Excerpted text:
******************************

Ask HN: Most efficient way to test if a string contains a word? - bladeaod

For an app I wrote I need to check if a String contains a word, finding the longest word it contains.
Currently I check the whole string against a dictionary, then check every substring possible with decreasing length until I find a word.<p>Is there a more efficient way to do this?
======
Xichekolas
EDIT: Revised running time and added code (in Ruby)

Build a Trie out of your dictionary. Then plug your string into and record
depth/chars where it deadends. Repeat for you string with the first char
removed. At the end you should have the longest substring.

Minor optimization would be to stop plugging things into the Trie once the
remaining characters in the string are less than the longest word you have
already found.

This should run in linear time (relative to your search string) because the
recursion is limited by the longest word in the dictionary (depth of the
trie). I have tested this out just for fun.

First I grabbed the Wikipedia page for 'line of succession to the British
throne' and stripped it down to text only (352,000 chars). Then I added
'monarch' to my dictionary. Then I took the first 10k chars of the text and
put it into my trie, getting back monarch as my match and timing it. Then I
figured the ratio of time taken to size of string (10k). I repeated this for
20k chars, 30k chars ... 350k chars, and the ratio remains constant,
indicating time increases in proportion to string length... linear time.

    
    
      DICTIONARY = %w(a ants apple bear bicycle)
      
      class LameTrie
        def initialize(dict)
          @trie = {}
      
          dict.each {|word| insert(word) }
          # obviously it'd be nice to only build this once
          # and then write it out to disk, since our
          # dictionary probably won't change much
        end
        
        def insert(word, level = @trie)

******************************

Provided data:
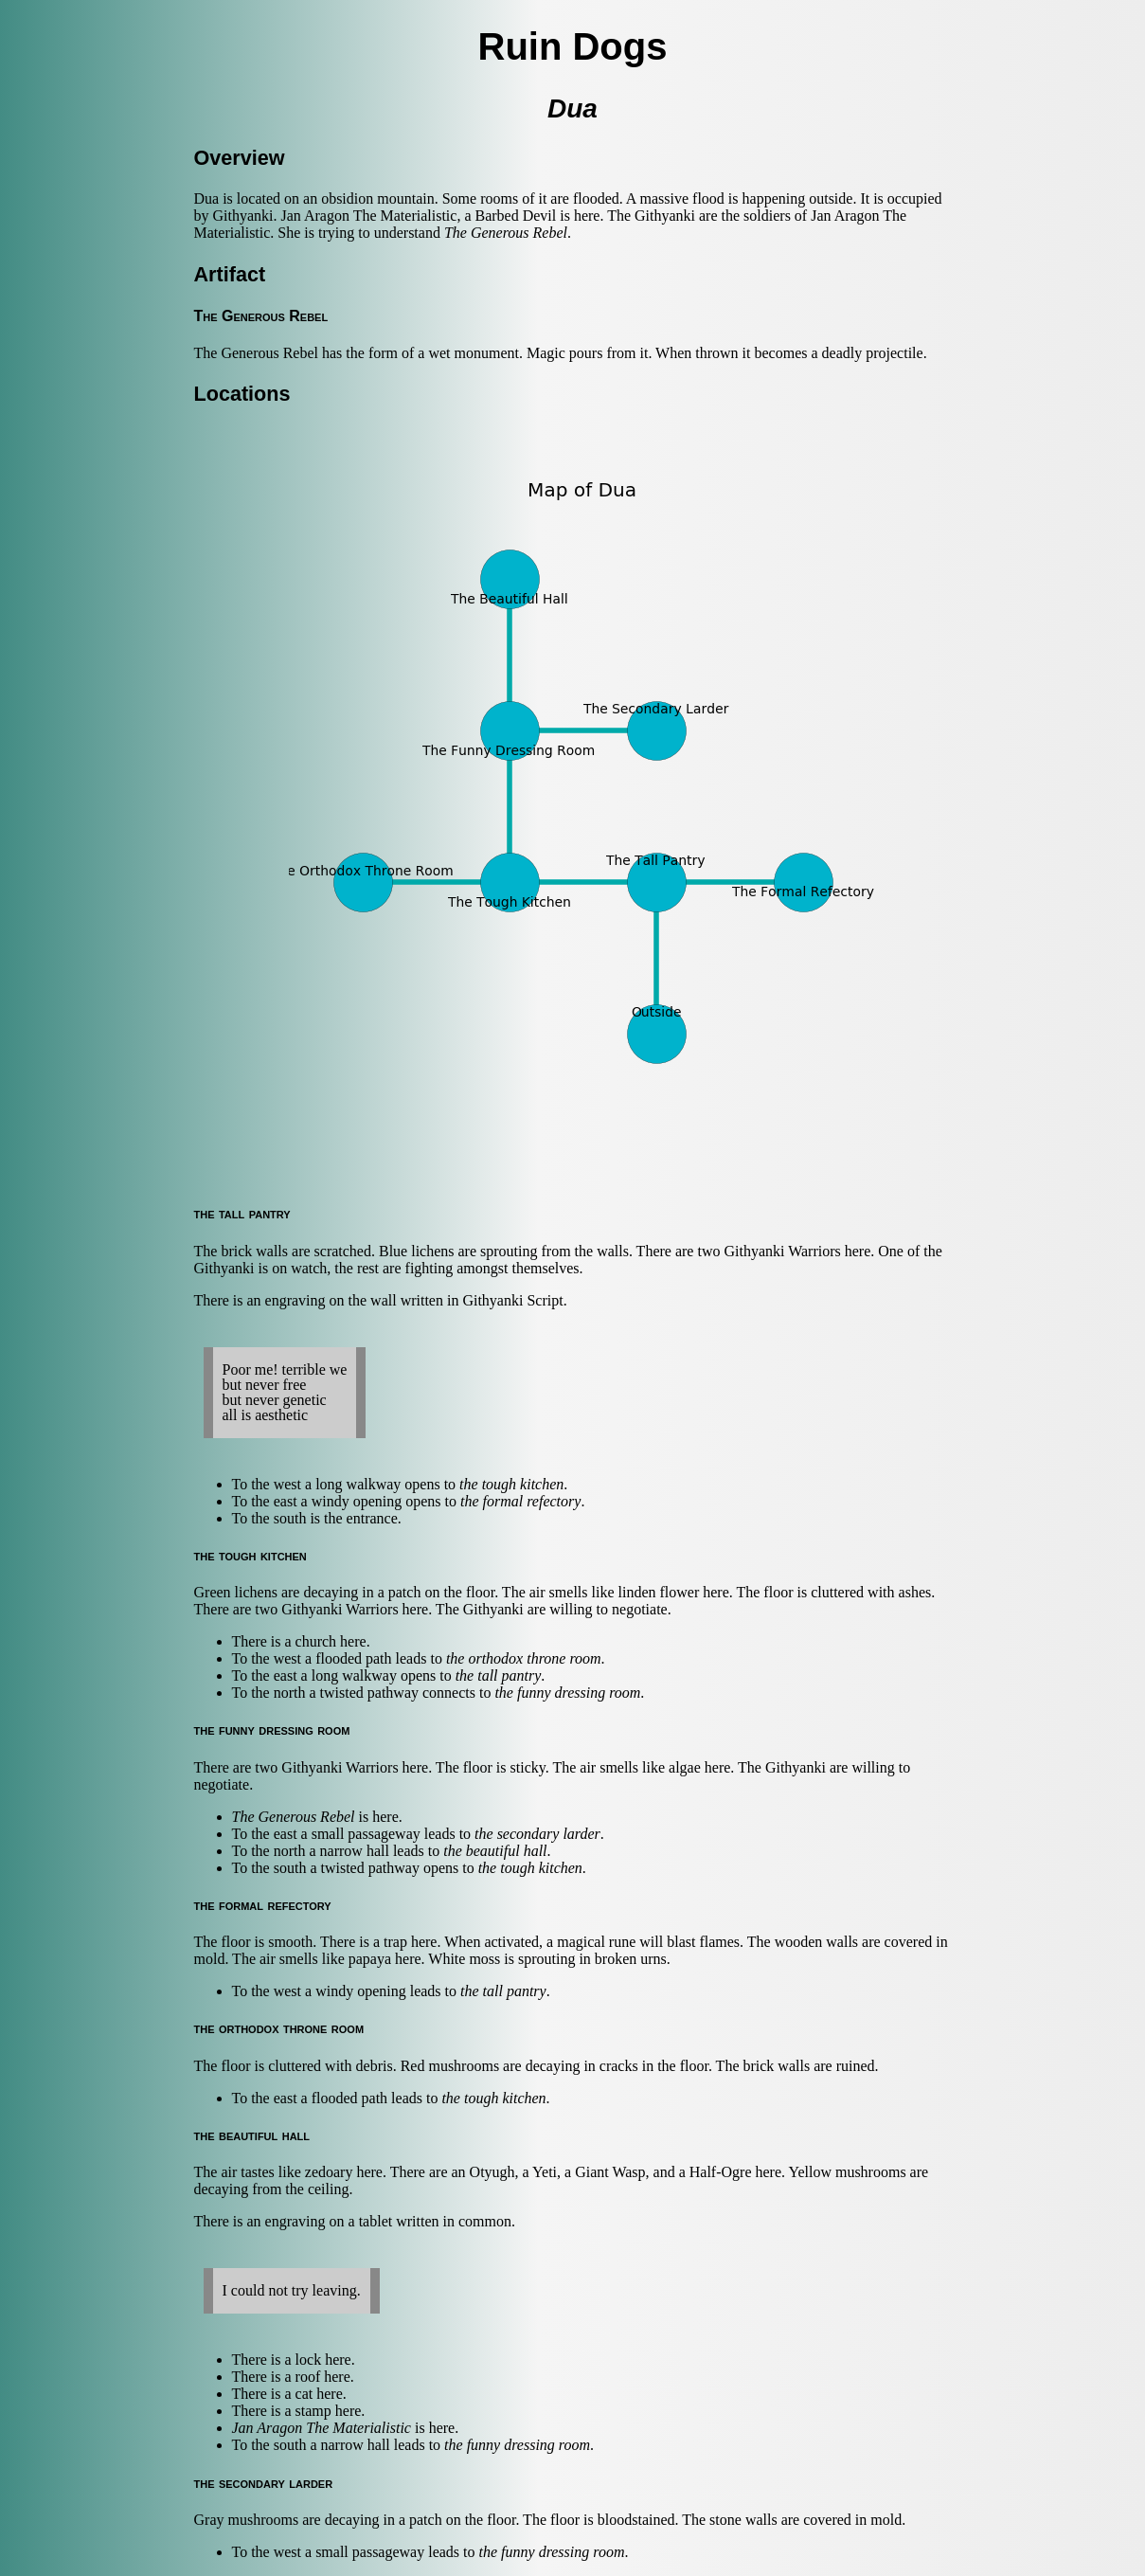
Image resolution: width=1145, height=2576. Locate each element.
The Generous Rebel (505, 233)
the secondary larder (537, 1834)
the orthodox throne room (523, 1658)
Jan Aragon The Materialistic (321, 2428)
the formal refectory (520, 1501)
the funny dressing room (567, 1692)
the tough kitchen (511, 1484)
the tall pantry (499, 1675)
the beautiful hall (494, 1851)
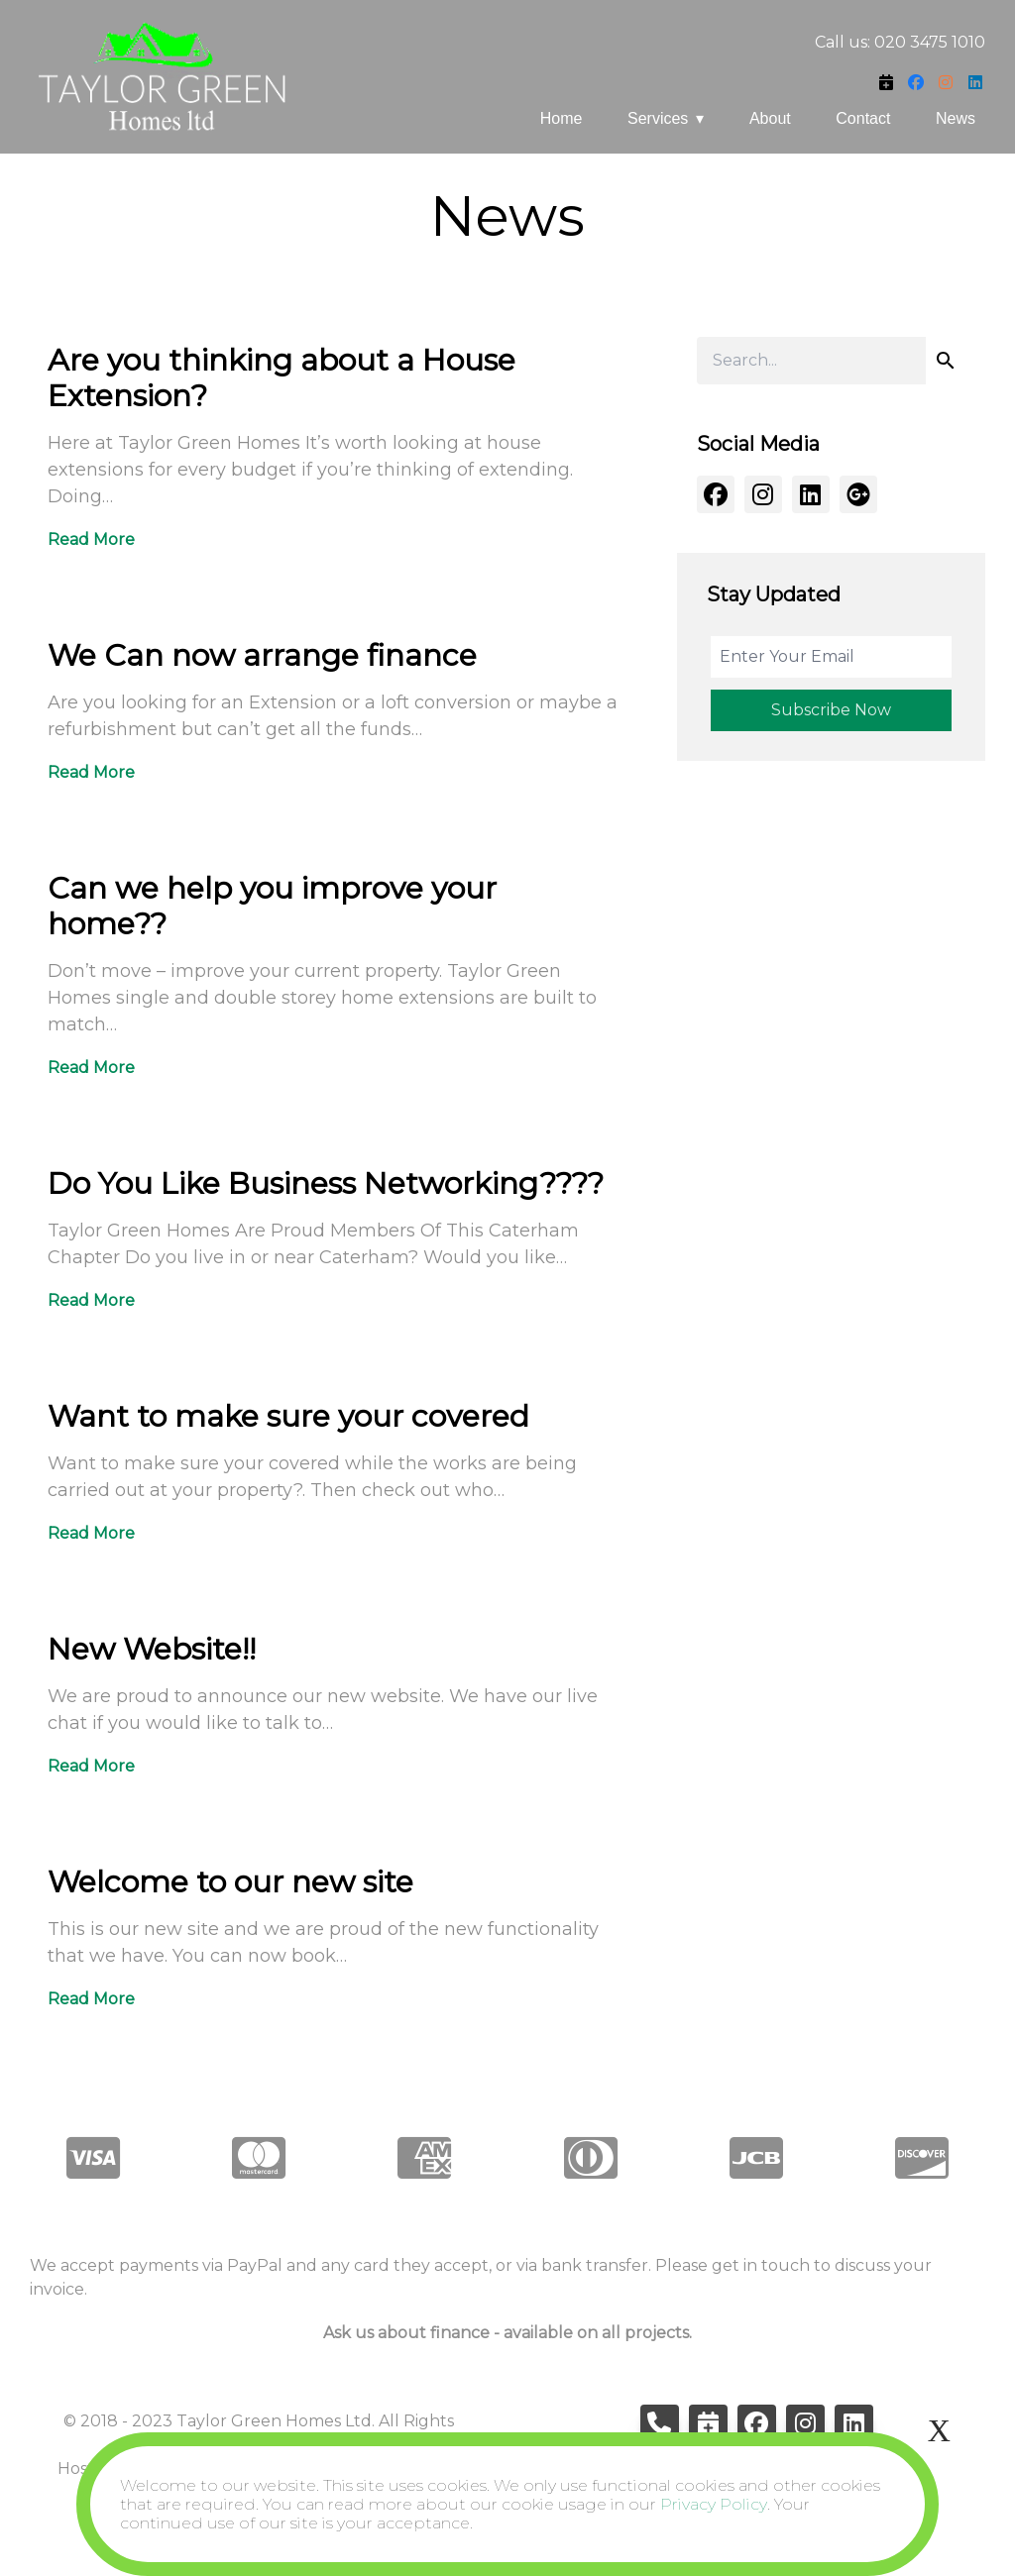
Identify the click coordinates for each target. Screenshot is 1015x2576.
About (770, 118)
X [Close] (939, 2430)
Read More (91, 539)
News (955, 118)
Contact (863, 118)
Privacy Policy (713, 2504)
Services (657, 118)
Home (561, 118)
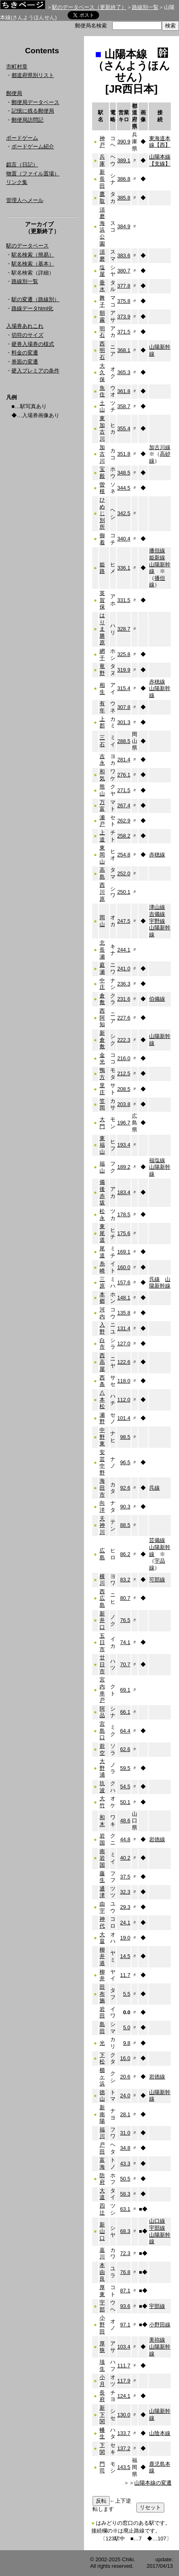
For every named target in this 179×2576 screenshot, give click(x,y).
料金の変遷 (24, 353)
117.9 (123, 2381)
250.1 (123, 892)
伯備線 (157, 999)
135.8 (123, 1313)
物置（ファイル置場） (32, 173)
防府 (102, 2178)
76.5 (125, 1620)
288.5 (123, 741)
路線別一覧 (145, 7)
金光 (102, 1058)
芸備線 (157, 1540)
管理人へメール (24, 200)
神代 (102, 1922)
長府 (102, 2396)
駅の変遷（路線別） (35, 299)
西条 (102, 1381)
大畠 (102, 1937)
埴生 (102, 2365)
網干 (102, 654)
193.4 (123, 1145)
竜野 (102, 669)
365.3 (123, 372)
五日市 (102, 1642)
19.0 (125, 1938)
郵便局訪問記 (27, 120)
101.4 (123, 1418)
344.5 (123, 488)
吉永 (102, 759)
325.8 (123, 654)
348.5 (123, 473)
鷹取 (102, 197)
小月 (102, 2380)
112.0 (123, 1400)
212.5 (123, 1073)
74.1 (125, 1642)
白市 (102, 1343)
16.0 (125, 2058)
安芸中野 (102, 1462)
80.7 (125, 1598)
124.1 (123, 2396)
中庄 (102, 983)
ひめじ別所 (102, 513)
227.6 (123, 1018)
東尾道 (102, 1233)
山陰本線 (159, 2433)
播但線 (157, 550)
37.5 (125, 1877)
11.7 (125, 1975)
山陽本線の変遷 (153, 2483)
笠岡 (102, 1104)
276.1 (123, 775)
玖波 (102, 1786)
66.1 (125, 1712)
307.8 (123, 707)
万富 (102, 805)
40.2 (125, 1858)
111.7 (123, 2365)
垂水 (102, 286)
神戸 (102, 141)
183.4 (123, 1192)
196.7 (123, 1123)
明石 (102, 331)
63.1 (125, 2209)
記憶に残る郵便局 (32, 111)
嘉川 (102, 2253)
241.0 (123, 968)
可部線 (157, 1579)
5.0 (126, 2027)
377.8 (123, 286)
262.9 (123, 821)
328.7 (123, 629)
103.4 (123, 2347)
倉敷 (102, 999)
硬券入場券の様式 (32, 344)
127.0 (123, 1343)
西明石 (102, 350)
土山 (102, 406)
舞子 (102, 301)
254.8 (123, 855)
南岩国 (102, 1858)
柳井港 (102, 1956)
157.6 (123, 1282)
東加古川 (102, 428)
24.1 (125, 1923)
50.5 (125, 2179)
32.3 (125, 1892)
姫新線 (157, 557)
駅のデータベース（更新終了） (89, 7)
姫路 (102, 568)
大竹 (102, 1801)
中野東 (102, 1437)
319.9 (123, 670)
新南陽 (102, 2114)
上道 (102, 836)
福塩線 (157, 1160)
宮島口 (102, 1730)
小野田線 (159, 2325)
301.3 (123, 722)
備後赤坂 (102, 1192)
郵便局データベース (35, 102)
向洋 (102, 1506)
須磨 (102, 255)
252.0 (123, 873)
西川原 (102, 892)
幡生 (102, 2433)
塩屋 (102, 270)
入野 (102, 1328)
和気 (102, 774)
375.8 (123, 301)
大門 (102, 1122)
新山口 (102, 2231)
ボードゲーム (22, 138)
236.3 (123, 984)
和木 (102, 1820)
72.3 (125, 2253)
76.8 (125, 2272)
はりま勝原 (102, 629)
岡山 (102, 920)
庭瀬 (102, 968)
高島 (102, 873)
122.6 (123, 1362)
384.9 (123, 226)
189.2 (123, 1167)
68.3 (125, 2231)
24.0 (125, 2095)
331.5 (123, 600)
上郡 (102, 722)
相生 (102, 688)
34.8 (125, 2148)
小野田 (102, 2324)
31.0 (125, 2133)
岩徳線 (157, 1839)
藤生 (102, 1876)
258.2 (123, 836)
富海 (102, 2163)
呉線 (154, 1279)
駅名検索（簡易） (32, 255)
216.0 (123, 1058)
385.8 (123, 198)
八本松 (102, 1399)
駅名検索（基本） (32, 264)
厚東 (102, 2290)
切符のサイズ (27, 335)
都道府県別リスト (32, 75)
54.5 (125, 1786)
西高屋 (102, 1362)
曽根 (102, 488)
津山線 (157, 907)
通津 (102, 1892)
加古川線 (159, 447)
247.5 (123, 921)
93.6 (125, 2306)
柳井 (102, 1975)
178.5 (123, 1214)
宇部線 (157, 2228)
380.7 (123, 271)
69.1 (125, 1690)
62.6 (125, 1749)
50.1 (125, 1802)
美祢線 (157, 2340)
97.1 (125, 2325)
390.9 (123, 142)
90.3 (125, 1507)
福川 (102, 2133)
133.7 (123, 2433)
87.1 (125, 2291)
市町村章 (16, 67)
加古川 (102, 454)
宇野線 (157, 921)
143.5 (123, 2467)
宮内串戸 (102, 1689)
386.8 (123, 179)
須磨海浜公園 (102, 227)
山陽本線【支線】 (159, 160)
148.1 (123, 1298)
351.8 (123, 454)
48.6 (125, 1820)
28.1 (125, 2114)
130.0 (123, 2415)
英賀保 (102, 600)
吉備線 (157, 914)
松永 (102, 1214)
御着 (102, 538)
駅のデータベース (27, 246)
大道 (102, 2194)
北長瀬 (102, 949)
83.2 (125, 1579)
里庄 (102, 1088)
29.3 (125, 1907)
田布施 (102, 1994)
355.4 (123, 428)
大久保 (102, 372)
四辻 (102, 2209)
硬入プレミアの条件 (35, 371)
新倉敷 (102, 1039)
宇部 (102, 2305)
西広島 (102, 1598)
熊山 (102, 790)
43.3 (125, 2163)
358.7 (123, 406)
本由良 (102, 2272)
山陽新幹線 (159, 1282)
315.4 (123, 688)
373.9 (123, 316)
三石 (102, 740)
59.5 (125, 1768)
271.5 (123, 790)
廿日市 (102, 1664)
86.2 (125, 1554)
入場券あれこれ (24, 326)
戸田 (102, 2148)
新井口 (102, 1620)
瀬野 (102, 1418)
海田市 (102, 1487)
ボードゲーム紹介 (32, 146)
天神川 (102, 1525)
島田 (102, 2027)
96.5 (125, 1462)
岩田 (102, 2012)
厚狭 (102, 2346)
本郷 (102, 1297)
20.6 (125, 2077)
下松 (102, 2058)
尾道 (102, 1251)
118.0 (123, 1381)
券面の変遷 (24, 362)
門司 (102, 2467)
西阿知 (102, 1017)
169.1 (123, 1252)
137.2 (123, 2448)
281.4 (123, 759)
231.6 (123, 999)
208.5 (123, 1089)
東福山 (102, 1145)
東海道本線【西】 (159, 141)
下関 (102, 2448)
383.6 (123, 255)
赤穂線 (157, 682)
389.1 (123, 160)
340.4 (123, 539)
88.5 (125, 1525)
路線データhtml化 (32, 308)
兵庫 (102, 160)
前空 (102, 1749)
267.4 (123, 805)
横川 (102, 1579)
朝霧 (102, 316)
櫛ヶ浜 (102, 2077)
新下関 (102, 2414)
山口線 (157, 2221)
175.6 (123, 1233)
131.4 (123, 1328)
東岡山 (102, 854)
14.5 (125, 1956)
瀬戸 (102, 820)
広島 (102, 1554)
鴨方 (102, 1073)
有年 (102, 706)
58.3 (125, 2194)
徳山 (102, 2095)
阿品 (102, 1712)
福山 (102, 1167)
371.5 (123, 332)
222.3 (123, 1040)
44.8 (125, 1839)
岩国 (102, 1839)
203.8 (123, 1104)
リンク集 (16, 182)
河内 (102, 1313)
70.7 (125, 1664)
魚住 (102, 391)
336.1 (123, 568)
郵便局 (14, 93)
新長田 (102, 179)
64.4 (125, 1731)
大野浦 (102, 1768)
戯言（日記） (22, 164)
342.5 (123, 513)
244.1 (123, 950)
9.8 (126, 2043)
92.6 (125, 1488)
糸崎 (102, 1267)
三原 (102, 1282)
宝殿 (102, 472)
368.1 (123, 350)
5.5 (126, 1994)
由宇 (102, 1907)
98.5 (125, 1437)
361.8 (123, 391)
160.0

******************************

Challenges:
1) According to the word-search thread, why should the trie approach run in linear time relative to the search string?
2) List every word in the DICTIONARY array defined in the word-search thread's Ruby code.

Task-by-task solutions:
1) The recursion is limited by the longest word in the dictionary, which is the depth of the trie.

2) a, ants, apple, bear, bicycle